As shown in Figure 5, the data suggest the presence of an alternative promoter just upstream of the esx genes, as enzymatic activity, particularly for the msmeg0619-msmeg0620 intergenic region was significantly higher than that measured in the control culture (M. smegmatis transformed with the empty vector). The data regarding M. tuberculosis are less clear, since detectable promoter activity was low.
To better define promoter sequences, we performed 5' RACE experiment. The transcriptional start site, indicated with an arrow in Figure 2B, mapped at -34 upstream of the msmeg0620 translational start codon. Although no SigA promoter consensus sequence was observed in the upstream region, we could found hypothetical -10 and -35 sequences that resembled those reported as to be possibly recognizable by M. tuberculosis SigH factor [19]. We did not identify any pr2 promoter sequence in M. tuberculosis, as the 5' RACE experiments were unsuccessful.
Quantitative PCR on msmeg0615 and msmeg0620 genes and their homologs in M. tuberculosis
M. smegmatis mc2155 was grown at different growth phases and in different stress conditions; RNA was extracted, retrotranscribed and used in relative quantitative PCR (qPCR) experiments. To determine the effect of pr1 and pr2 activity on cluster 3 genes, we analysed the expression of two representative coding regions, msmeg0615 and msmeg0620, located immediately downstream of these promoters. sigA (mysA, msmeg2758) gene, which codes the primary sigma factor, was used as a normalizing reference. The normalized values were referred to gene level expression of M. smegmatis as grown in 7H9 medium to mid-log phase (OD600 = 0.8).

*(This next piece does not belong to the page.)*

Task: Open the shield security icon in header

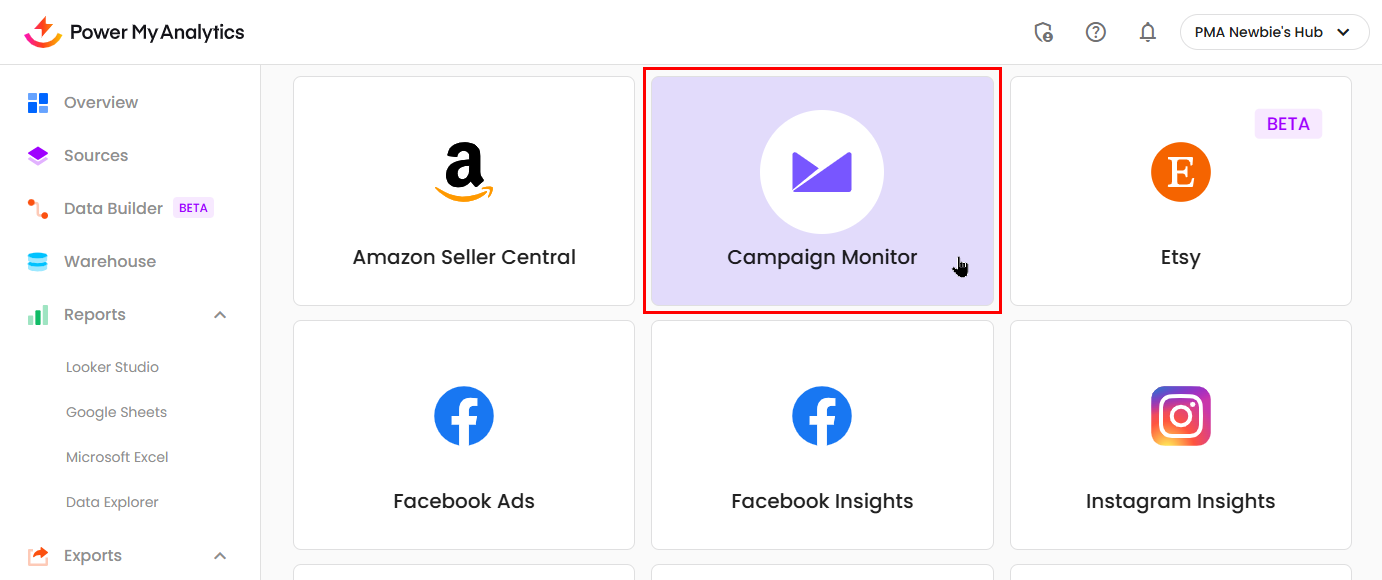Action: coord(1043,32)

The data reveal (Figures 6A, B) that the expression of msmeg0615 and msmeg0620 is essentially similar in most of the conditions analysed. The results confirm that metal deficiency (Sauton medium, previously treated with Chelex 100) is associated with ESAT-6 cluster 3 derepression; the presence of zinc (S+Zn) has no effect on gene expression, while iron clearly determines gene repression (S+Fe).

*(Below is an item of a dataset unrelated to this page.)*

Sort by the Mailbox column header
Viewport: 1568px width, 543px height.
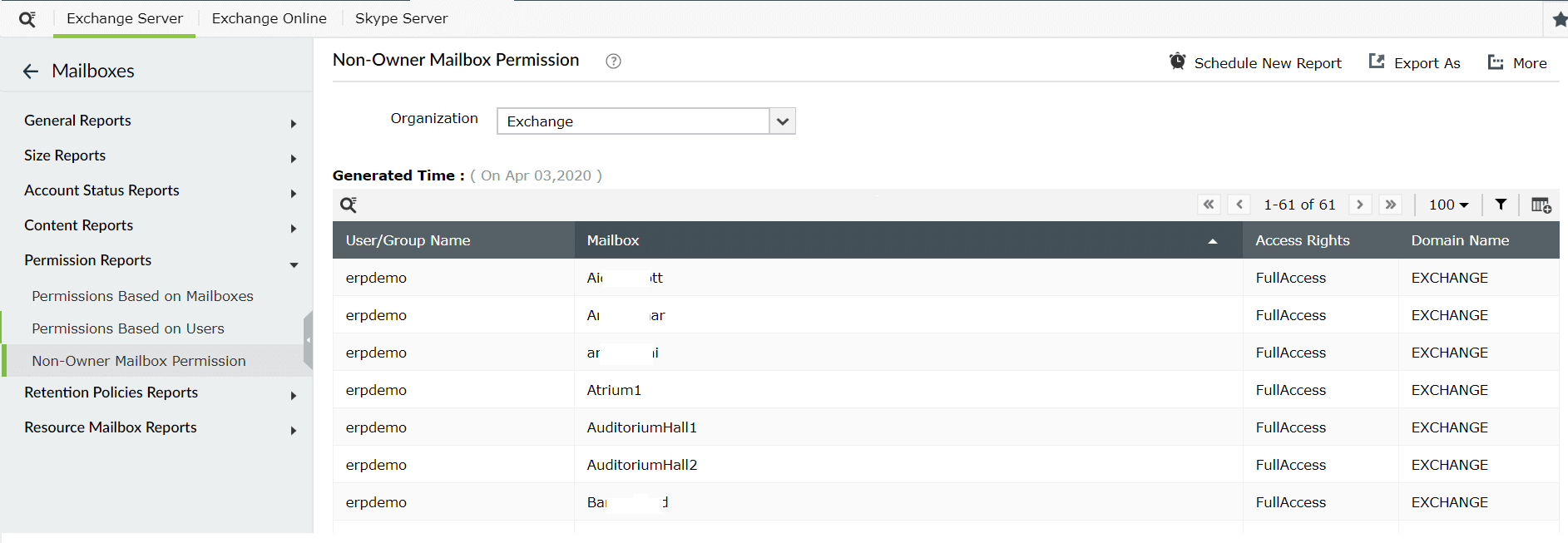coord(613,240)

Both genes appear to be repressed in most of the other conditions, such as late phase of growth (OD600 = 6), nutrient starvation (PBS0 and PBS4), surface stress (SDS), ethanol stress (EtOH), oxidative stress (DA and CHP), and heat shock (42°C). Curiously, the msmeg0615 and msmeg0620 genes respond differently to acid stress (pH 4.2), with the former induced by about 4-fold, and the latter appearing to be repressed.

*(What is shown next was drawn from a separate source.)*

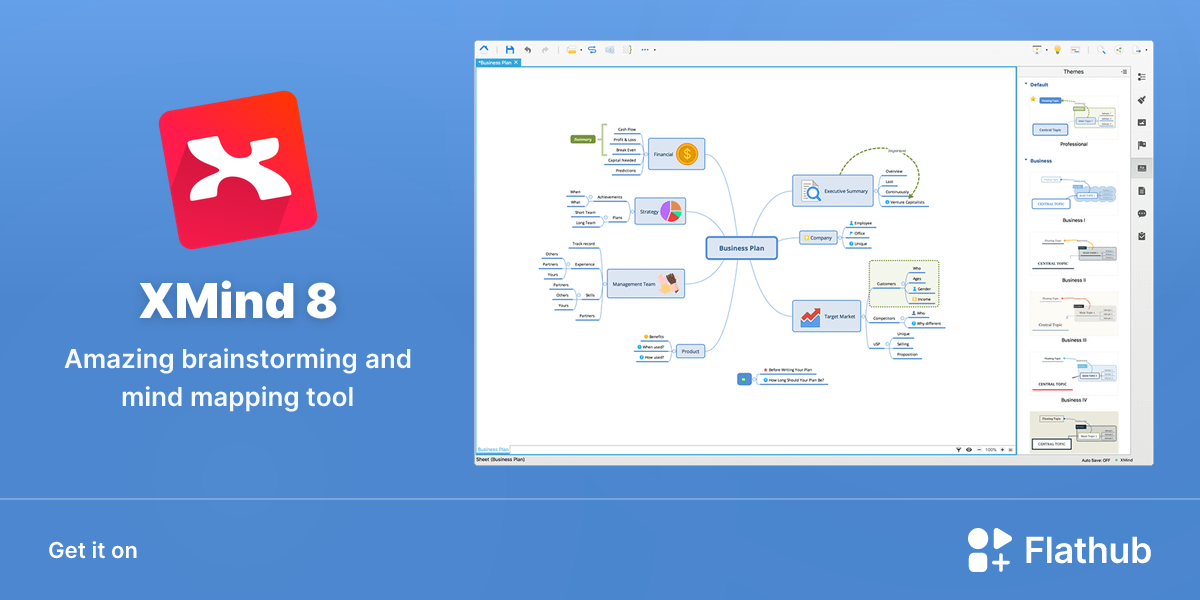Open the comments speech bubble panel
1200x600 pixels.
pyautogui.click(x=1142, y=213)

rv0282 and rv0287 gene expression was monitored by means of qPCR to verify pH-dependent regulation in M. tuberculosis. With the sigA gene as a normalizing reference, the data revealed a higher level of expression in acid stress conditions than was the case for 7H9 standard medium with respective inductions of about 3-fold (2.97 ± 0.08) for rv0282 and 1.5-fold (1.48 ± 0.2) for rv0287.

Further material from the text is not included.